RE: Fw: Why do we put so many warnings in our manuals?

Subject: RE: Fw: Why do we put so many warnings in our manuals?
From: letoured -at- together -dot- net
To: "TECHWR-L" <techwr-l -at- lists -dot- raycomm -dot- com>
Date: Tue, 30 Jul 2002 19:06:16 -0400


In <7CC0B3E267DAE54988BEB110E3E8572A2D817E -at- NSTMC005PEX1 -dot- ubsgs -dot- ubsgroup -dot- net>,
on 07/30/02
at 01:54 PM, Daniel -dot- Glovier -at- ubsw -dot- com said:


>> Sorry, but when I spill coffee on my lap pulling out of
>> McDonald's, it's
>> MY fault. Whether it was an accident or not. Whether it was
>> stupid or not.
>> Whether I'm badly hurt or not. My fault, ergo it's my problem.

Do you (the original poster) buy coffee with the expectation that if you spill
it on your leg -- you will need to be hospitalized and have skin grafts on
your legs before you can walk again?

>Rave on, brother, rave on. Individual responsibility is almost a thing of the
>past, and that's just a shame. That's why we can no longer have those cool
>steel trucks I had when I was kid (and still have) or play lawn jarts. Bah.

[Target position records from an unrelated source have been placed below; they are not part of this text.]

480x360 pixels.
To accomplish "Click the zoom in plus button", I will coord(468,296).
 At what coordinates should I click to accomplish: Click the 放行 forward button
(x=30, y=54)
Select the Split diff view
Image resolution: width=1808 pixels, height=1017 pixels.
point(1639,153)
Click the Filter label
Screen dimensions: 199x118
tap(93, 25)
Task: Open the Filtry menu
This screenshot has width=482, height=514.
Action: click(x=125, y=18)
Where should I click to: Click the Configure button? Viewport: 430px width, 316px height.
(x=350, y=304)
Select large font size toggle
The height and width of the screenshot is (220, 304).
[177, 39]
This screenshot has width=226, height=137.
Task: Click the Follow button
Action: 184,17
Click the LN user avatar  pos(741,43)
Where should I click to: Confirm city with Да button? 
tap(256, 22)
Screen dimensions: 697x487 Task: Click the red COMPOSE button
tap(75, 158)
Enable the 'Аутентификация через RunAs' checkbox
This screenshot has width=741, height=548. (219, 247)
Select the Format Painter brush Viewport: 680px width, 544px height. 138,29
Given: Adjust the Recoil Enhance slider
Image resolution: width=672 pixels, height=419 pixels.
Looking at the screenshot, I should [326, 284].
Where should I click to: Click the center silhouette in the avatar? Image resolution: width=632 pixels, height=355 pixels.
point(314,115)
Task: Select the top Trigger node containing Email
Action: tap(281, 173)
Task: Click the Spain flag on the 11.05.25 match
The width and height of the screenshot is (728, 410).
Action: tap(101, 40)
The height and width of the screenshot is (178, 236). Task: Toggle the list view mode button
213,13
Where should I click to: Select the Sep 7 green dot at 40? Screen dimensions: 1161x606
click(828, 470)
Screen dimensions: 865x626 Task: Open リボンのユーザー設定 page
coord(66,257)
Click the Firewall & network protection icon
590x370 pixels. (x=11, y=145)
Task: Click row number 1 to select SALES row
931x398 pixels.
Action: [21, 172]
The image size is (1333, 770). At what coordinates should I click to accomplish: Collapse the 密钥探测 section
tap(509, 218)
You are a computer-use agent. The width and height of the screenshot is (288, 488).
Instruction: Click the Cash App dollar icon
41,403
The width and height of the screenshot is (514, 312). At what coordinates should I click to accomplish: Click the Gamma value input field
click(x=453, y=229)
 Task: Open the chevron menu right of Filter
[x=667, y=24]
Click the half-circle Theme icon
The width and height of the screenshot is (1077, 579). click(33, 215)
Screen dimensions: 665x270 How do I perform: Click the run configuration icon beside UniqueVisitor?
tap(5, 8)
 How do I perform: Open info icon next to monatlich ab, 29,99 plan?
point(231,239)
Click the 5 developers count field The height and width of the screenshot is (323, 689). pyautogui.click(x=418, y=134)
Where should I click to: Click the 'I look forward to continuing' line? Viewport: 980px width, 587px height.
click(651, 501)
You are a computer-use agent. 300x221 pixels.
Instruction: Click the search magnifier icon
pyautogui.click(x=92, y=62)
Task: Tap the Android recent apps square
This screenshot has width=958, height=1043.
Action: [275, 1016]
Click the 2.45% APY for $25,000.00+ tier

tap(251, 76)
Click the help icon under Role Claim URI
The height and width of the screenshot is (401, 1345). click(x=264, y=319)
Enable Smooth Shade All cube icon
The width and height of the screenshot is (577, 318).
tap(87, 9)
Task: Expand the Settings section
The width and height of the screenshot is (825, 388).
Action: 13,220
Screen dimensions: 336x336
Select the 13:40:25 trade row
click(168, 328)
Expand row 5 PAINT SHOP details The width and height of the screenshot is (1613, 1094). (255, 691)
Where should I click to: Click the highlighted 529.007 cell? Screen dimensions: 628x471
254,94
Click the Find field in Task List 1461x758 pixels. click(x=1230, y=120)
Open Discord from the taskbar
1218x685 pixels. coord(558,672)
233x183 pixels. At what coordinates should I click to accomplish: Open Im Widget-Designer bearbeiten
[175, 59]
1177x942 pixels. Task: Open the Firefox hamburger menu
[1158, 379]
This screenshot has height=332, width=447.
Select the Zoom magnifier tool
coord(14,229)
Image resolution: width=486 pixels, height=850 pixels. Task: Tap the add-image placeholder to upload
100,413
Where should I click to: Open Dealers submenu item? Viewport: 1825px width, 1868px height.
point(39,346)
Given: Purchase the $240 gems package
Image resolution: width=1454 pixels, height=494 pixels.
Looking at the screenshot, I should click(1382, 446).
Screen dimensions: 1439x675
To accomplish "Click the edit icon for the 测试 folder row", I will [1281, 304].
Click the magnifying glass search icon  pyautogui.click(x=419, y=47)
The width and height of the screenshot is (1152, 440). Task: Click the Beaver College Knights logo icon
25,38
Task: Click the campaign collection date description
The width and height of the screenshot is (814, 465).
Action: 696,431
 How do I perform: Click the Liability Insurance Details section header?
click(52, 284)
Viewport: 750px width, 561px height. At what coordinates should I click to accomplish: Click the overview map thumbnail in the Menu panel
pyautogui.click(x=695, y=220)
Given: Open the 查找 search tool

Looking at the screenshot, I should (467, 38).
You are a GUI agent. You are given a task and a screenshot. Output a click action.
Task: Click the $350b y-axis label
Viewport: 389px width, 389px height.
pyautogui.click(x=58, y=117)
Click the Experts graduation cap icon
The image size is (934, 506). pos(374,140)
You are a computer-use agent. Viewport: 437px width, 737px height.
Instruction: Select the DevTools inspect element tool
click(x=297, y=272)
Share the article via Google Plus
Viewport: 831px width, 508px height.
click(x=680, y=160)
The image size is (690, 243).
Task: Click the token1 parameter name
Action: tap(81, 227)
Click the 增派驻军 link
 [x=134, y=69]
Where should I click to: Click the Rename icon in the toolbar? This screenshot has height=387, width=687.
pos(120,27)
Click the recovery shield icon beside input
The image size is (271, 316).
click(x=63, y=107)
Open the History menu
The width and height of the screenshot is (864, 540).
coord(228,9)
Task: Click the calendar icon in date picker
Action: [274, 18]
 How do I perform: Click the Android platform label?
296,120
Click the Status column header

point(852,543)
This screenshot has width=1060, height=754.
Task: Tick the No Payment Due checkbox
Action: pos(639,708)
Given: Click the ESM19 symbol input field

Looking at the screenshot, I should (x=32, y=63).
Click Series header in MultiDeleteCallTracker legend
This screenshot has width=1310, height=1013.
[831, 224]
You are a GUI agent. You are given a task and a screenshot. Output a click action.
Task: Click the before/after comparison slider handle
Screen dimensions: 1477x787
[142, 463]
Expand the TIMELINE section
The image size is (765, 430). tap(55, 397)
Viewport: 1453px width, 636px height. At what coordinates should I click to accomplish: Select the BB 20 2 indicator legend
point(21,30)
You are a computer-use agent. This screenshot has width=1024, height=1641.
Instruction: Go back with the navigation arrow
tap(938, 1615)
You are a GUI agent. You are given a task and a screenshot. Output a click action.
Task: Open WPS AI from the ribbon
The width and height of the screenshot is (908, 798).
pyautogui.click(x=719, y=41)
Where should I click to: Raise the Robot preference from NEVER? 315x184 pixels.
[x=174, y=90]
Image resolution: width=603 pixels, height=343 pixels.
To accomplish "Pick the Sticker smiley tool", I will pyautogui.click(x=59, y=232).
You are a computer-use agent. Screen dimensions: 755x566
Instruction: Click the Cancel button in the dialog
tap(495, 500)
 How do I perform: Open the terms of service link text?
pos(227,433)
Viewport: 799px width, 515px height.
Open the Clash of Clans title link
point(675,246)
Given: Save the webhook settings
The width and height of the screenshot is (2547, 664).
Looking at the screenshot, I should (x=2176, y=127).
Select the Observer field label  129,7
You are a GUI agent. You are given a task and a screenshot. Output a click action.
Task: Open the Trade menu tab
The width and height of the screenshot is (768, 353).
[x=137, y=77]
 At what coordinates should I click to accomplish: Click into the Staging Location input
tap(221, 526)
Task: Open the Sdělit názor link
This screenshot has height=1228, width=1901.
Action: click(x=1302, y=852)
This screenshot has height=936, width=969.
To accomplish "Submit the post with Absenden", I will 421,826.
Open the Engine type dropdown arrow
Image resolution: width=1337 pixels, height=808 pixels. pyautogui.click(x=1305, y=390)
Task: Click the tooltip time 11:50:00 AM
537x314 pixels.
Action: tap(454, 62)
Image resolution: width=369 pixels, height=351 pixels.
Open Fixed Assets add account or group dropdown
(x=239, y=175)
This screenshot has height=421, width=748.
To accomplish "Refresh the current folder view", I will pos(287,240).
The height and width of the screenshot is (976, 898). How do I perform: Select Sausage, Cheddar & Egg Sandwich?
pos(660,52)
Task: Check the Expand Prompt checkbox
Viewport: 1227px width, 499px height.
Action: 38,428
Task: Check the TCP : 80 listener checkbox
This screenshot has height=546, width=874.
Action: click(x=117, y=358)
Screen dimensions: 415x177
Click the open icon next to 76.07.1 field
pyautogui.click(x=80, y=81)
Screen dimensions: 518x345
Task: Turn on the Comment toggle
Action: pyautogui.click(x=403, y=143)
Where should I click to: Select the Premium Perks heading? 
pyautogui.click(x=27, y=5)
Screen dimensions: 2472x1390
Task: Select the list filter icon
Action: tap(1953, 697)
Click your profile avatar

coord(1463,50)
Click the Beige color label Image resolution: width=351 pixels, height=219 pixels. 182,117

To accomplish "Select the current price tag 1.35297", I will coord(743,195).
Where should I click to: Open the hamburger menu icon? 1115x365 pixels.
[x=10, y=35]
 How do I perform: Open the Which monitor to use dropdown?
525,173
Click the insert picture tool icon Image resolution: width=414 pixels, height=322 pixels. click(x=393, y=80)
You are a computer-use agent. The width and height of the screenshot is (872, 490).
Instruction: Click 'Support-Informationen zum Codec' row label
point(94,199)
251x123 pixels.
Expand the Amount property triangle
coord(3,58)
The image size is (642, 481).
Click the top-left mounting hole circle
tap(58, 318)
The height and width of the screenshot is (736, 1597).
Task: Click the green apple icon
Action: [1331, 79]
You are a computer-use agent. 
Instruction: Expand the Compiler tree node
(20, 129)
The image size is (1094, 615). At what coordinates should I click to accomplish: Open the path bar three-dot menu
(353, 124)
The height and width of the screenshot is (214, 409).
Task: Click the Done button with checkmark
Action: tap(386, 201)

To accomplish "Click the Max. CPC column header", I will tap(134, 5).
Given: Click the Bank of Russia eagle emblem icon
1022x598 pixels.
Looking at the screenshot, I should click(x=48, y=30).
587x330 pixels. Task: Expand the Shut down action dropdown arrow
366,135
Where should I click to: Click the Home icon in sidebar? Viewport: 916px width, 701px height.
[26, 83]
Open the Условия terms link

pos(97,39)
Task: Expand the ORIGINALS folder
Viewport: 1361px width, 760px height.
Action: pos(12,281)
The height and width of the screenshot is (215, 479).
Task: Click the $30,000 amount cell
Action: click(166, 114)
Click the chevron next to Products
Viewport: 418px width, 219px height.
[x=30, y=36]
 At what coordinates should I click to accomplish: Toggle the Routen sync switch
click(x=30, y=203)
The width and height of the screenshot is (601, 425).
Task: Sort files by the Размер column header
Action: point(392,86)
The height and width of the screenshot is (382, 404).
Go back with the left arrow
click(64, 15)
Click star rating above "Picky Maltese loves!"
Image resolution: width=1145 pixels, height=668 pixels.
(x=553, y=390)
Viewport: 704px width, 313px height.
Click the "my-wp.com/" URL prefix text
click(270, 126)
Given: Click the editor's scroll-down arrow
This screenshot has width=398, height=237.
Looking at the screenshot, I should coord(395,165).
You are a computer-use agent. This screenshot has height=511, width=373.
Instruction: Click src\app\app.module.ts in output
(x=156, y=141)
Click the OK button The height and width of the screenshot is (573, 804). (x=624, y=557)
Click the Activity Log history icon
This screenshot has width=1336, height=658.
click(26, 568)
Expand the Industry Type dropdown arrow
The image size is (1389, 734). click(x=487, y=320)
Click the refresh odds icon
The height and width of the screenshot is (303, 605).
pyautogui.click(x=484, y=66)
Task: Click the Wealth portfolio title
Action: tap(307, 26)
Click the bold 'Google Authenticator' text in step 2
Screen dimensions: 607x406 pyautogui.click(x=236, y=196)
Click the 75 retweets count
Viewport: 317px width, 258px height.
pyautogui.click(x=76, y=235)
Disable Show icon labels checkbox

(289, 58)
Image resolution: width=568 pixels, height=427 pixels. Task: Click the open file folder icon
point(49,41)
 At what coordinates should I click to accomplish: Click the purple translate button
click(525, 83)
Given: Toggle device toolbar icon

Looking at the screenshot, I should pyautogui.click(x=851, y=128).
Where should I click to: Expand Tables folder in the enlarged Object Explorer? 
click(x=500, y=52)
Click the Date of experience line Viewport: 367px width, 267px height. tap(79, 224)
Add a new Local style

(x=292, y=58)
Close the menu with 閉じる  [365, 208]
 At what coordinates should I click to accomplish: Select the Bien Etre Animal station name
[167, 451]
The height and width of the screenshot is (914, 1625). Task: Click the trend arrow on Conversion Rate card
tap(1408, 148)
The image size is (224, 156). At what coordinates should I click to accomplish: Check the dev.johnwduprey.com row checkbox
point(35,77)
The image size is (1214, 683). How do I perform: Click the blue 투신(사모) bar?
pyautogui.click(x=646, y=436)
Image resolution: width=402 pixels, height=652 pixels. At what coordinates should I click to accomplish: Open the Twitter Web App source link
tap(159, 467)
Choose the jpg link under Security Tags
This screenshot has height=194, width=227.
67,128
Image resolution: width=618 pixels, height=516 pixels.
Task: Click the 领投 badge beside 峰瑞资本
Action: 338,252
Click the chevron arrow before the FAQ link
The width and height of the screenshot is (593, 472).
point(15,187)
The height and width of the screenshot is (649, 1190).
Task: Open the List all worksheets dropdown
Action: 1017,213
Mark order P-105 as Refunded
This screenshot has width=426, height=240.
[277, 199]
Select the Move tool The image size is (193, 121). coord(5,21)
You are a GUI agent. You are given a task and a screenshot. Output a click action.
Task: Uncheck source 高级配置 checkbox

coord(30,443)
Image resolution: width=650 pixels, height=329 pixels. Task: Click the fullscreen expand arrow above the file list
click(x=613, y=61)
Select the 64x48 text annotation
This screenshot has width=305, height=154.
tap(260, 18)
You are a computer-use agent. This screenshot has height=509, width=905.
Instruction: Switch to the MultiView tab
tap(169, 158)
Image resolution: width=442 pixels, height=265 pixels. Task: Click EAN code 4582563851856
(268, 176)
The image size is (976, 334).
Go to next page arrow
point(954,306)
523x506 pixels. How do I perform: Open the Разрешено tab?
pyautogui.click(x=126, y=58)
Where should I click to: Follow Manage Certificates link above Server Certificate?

Do you think parents buy toys with the expectation that if they don't watch
toddlers every single second -- that the child, if he falls (a common thing
toddlers do) will be scared for life?

<snip>

>Someone was replacing a switch, and was injured as a result of a mistake on
>his part that was clearly covered by the warnings. He sued and won a decent
>amount from my company? Why? Oh, there was a manual that one had to read
>before they were allowed to work on these things that was chockful of
>warnings against the particular injury he suffered. The switch itself not
>only had a warning on it, but the box it came in had a warning, and there was
>a "warning flyer" inserted on top of the switch. However, the pole that they
>used to replace the switch did not have a warning label properly located on
>it. It was on there, in plain view, but it was about 2-4 inches away from
>(for lack of a better term) where it "should be."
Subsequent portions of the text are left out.